Other readers have been astonished at menu recommendations for Acid spumante (I cannot comment for legal reasons), banana spit, and home-made shepherd’s bush. At a wedding buffet recently, guests were met with Sausage Rolls, followed by Profit Rolls, or elsewhere, Prophetic Rolls, the kind of food, I imagine, that warns you of exactly how ill you are going to be by bedtime.
On the other hand, prophetic rolls might be just the thing to use to strike a happy medium, though why, as our reader inquires, we should wish our psychic friends to be unhappy, or indeed strike them when they are not, remains unclear.
Communicating with the dead is obviously a risky business, especially as they might be buried in constipated ground or, as the Countess of Harewood kindly suggested, have too hastily signed over their Power of Eternity.
One husband told me that his wife likes to say: ‘'If my mother were alive now, she’d turn in her grave.’ I know that’s not quite a fake etymology, but I include it, along with ‘my words fell on stony ears’. This must be close to bear-faced cheek, which might be a relative of the moveable beast, as in ‘Easter is a moveable beast — it all depends on when the hens start laying’.
I feel very sorry for the child who nearly choked on his biblical cord, and for the gentleman who feels ‘out on a limbo’. I think we have all felt out on a limbo sometimes, perhaps especially the lady who ‘has a milestone round her neck’.
I was sent a delicious little book, entitled A Decapitated Coffee, Please. This is a truly bonkers collection of malapropisms and misnomers, lovingly brought together by Des MacHale, and published by a little Irish publisher in Cork called Mercier Press.

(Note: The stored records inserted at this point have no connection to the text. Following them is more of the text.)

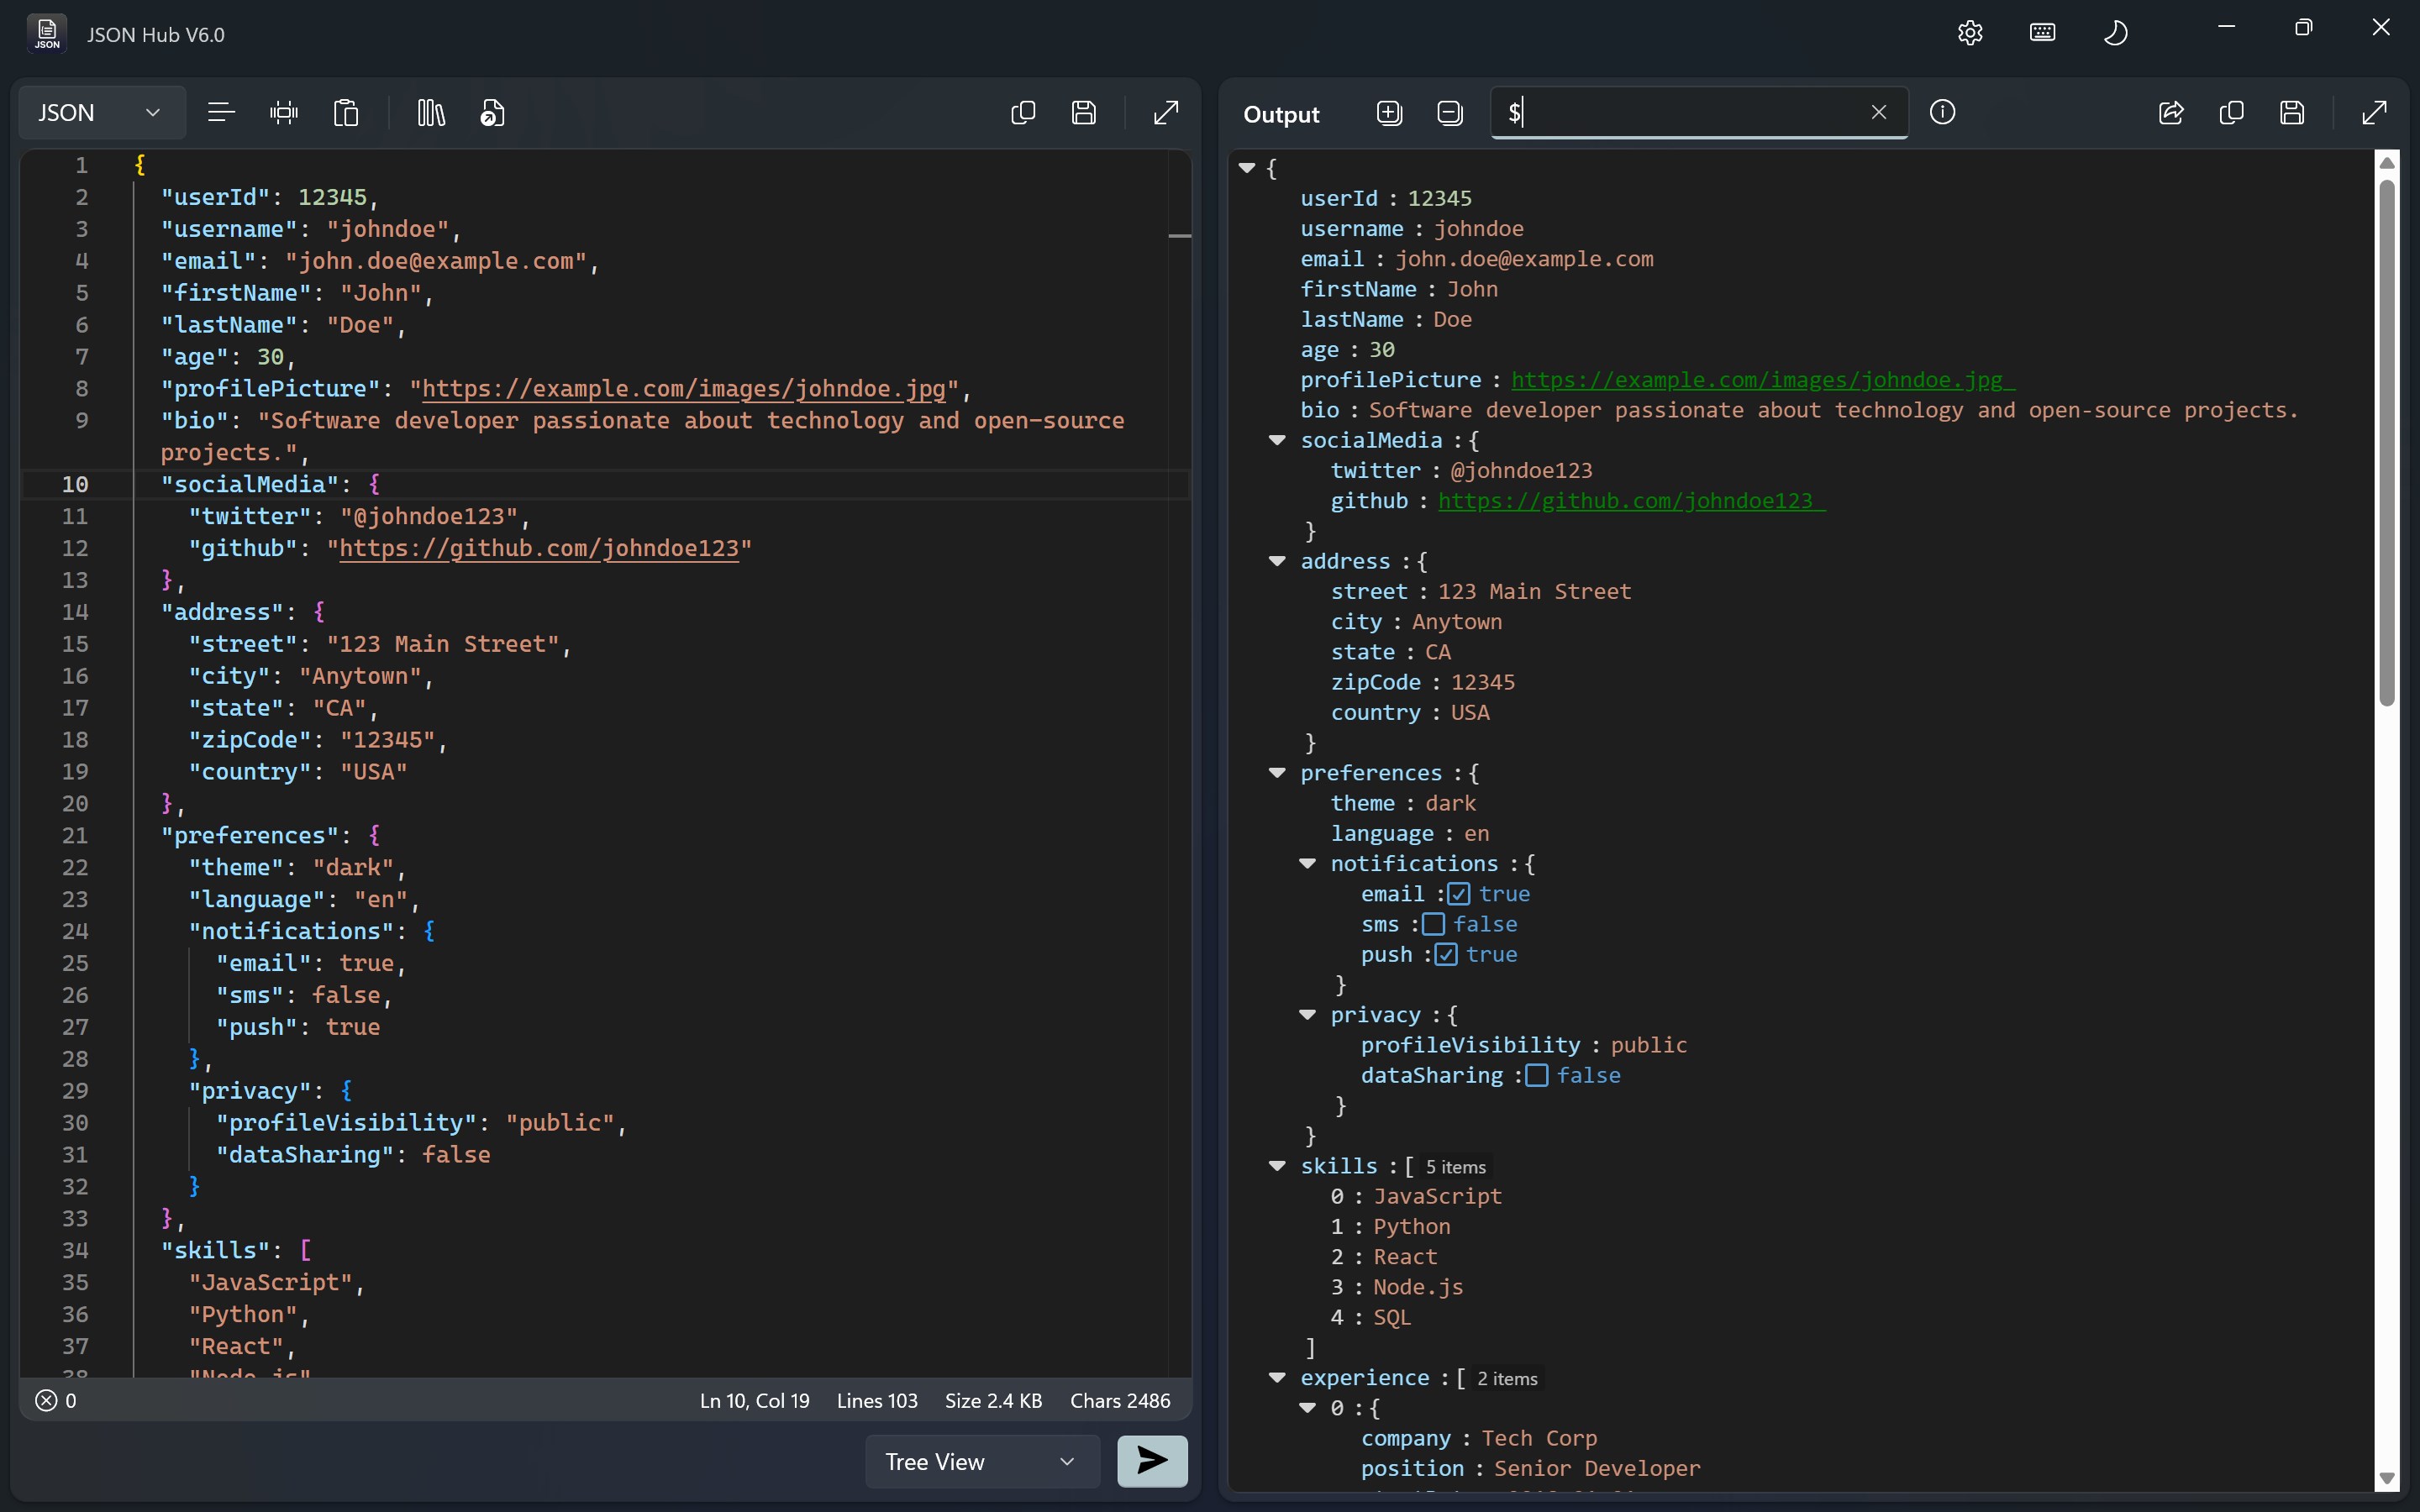Toggle the dark theme moon icon
Screen dimensions: 2420x1512
click(2117, 32)
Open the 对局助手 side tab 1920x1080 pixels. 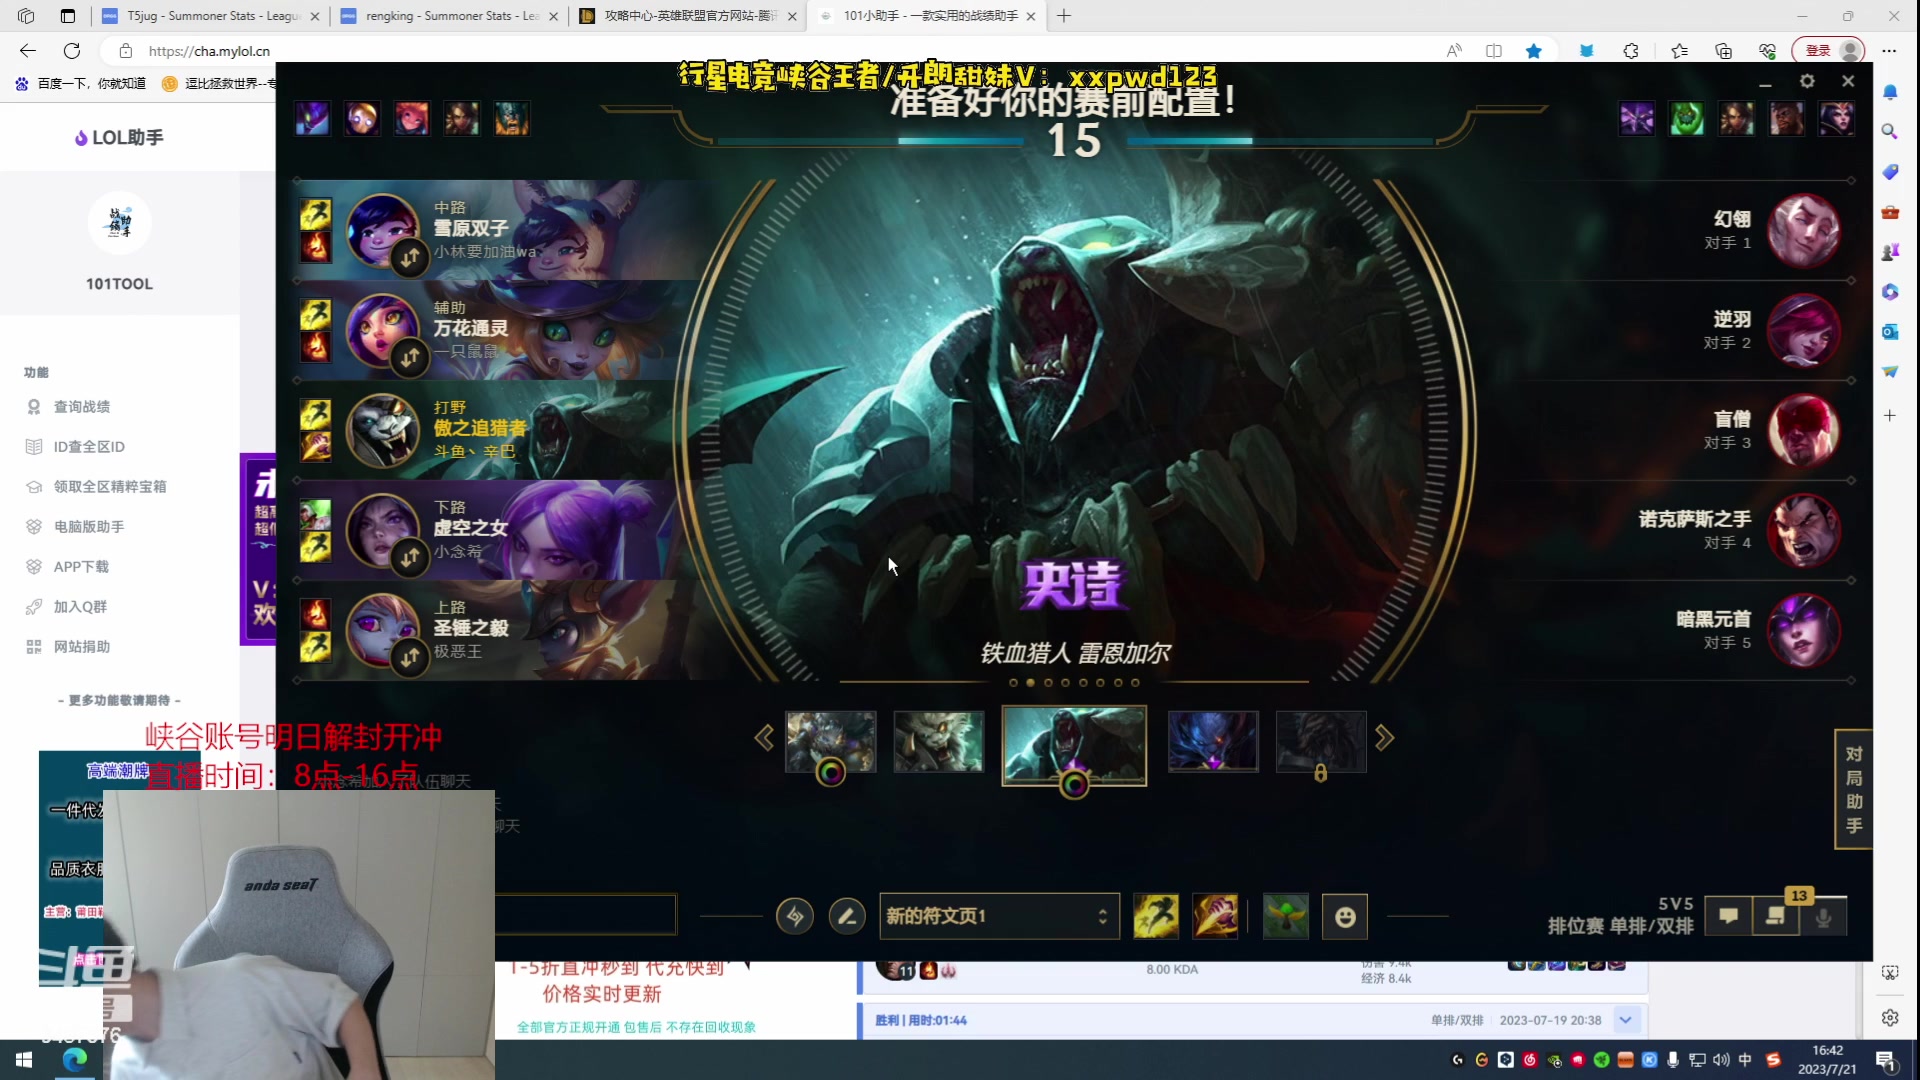pos(1853,789)
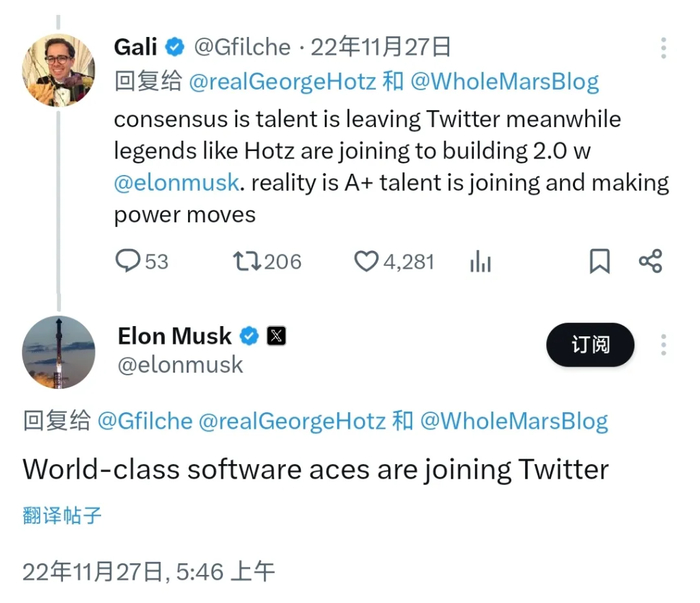Click the Elon Musk display name
700x603 pixels.
click(175, 335)
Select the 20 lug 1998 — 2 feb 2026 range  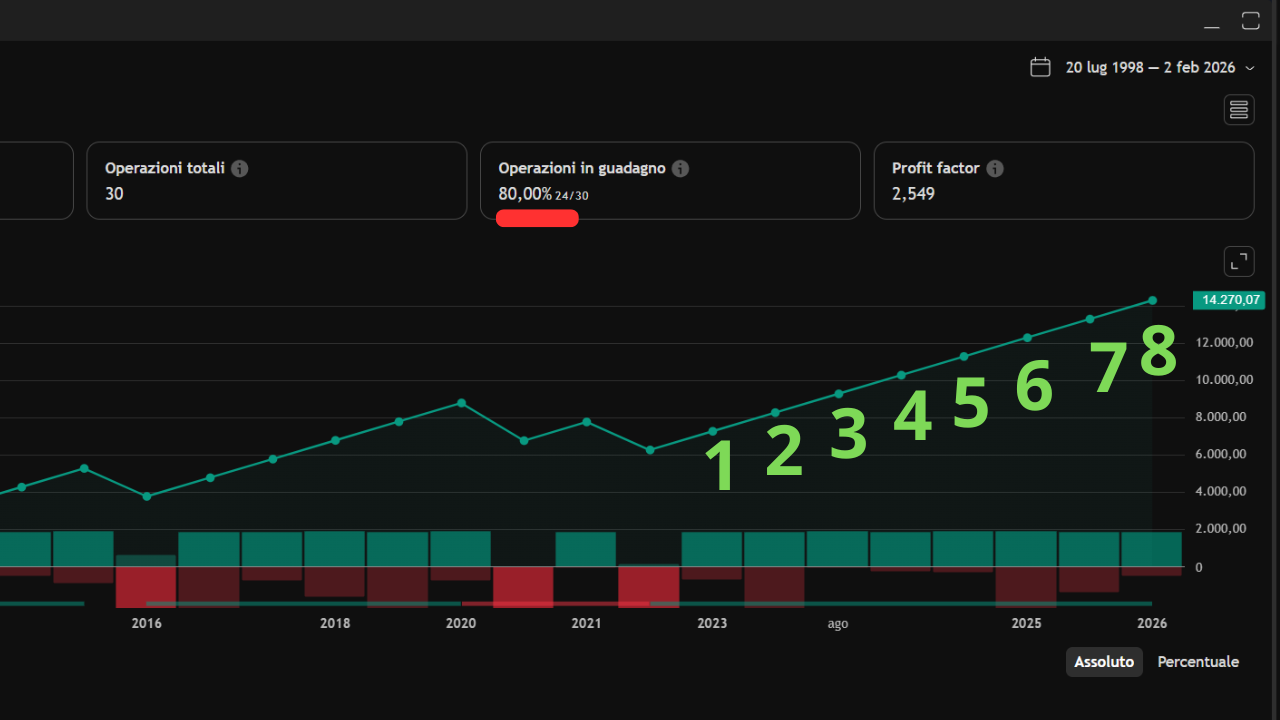1150,68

Anyone out there — and it seems like most of you — who revels in our linguistic glories should get hold of this book. It is the kind of thing to keep in the loo — which, incidently, to correct one of my readers, doesn’t come from regardez vous, as the night-pail was sloshed out of the window, but from gardez-l’eau, indeed as the posh French chambermaids emptied their posh French chamberpots. Needless to say, the non-French less posh were soon copying the idea and mispronouncing it as Gardy-Loo. It is a bit like our friend San Fairy Ann, who I am told, has a sister called Fairy Nuff.
Anyway, the little book is perfect for the loo, and will cheer you up on those gloomy days when you are feeling a bit down in the mouse, presumably the mouse-hole, which I see is really a mouse-all, because that’s where all the mice live.
A couple of my favourites from the book are: ‘You could have knocked me down with a fender.’ And: ‘Now that I have read a book about Swedish sex, I know where my volvo is.’
Mrs Winterson used to talk about an interfering madam she disliked as a ‘proper Cleopatra’. On further inquiry I discovered she had ‘a rod up her asp’.When I asked what this meant, Mrs Winterson replied: ‘She won’t let sleeping snakes lie.’
Language deserves respect. Anyone who mangles it ought to be slapped.
Update (27 August): A word of caution: if you’re one of those unfortunate people for whom words mean nothing and who couldn’t care less about them but who still insist on writing, be very careful. Using a spellchecker doesn’t help: it doesn’t have a brain and will choose any word that resembles the one you can’t spell and produce a sentence that doesn’t make any more sense than the one you wrote originally. It will be much funnier, though.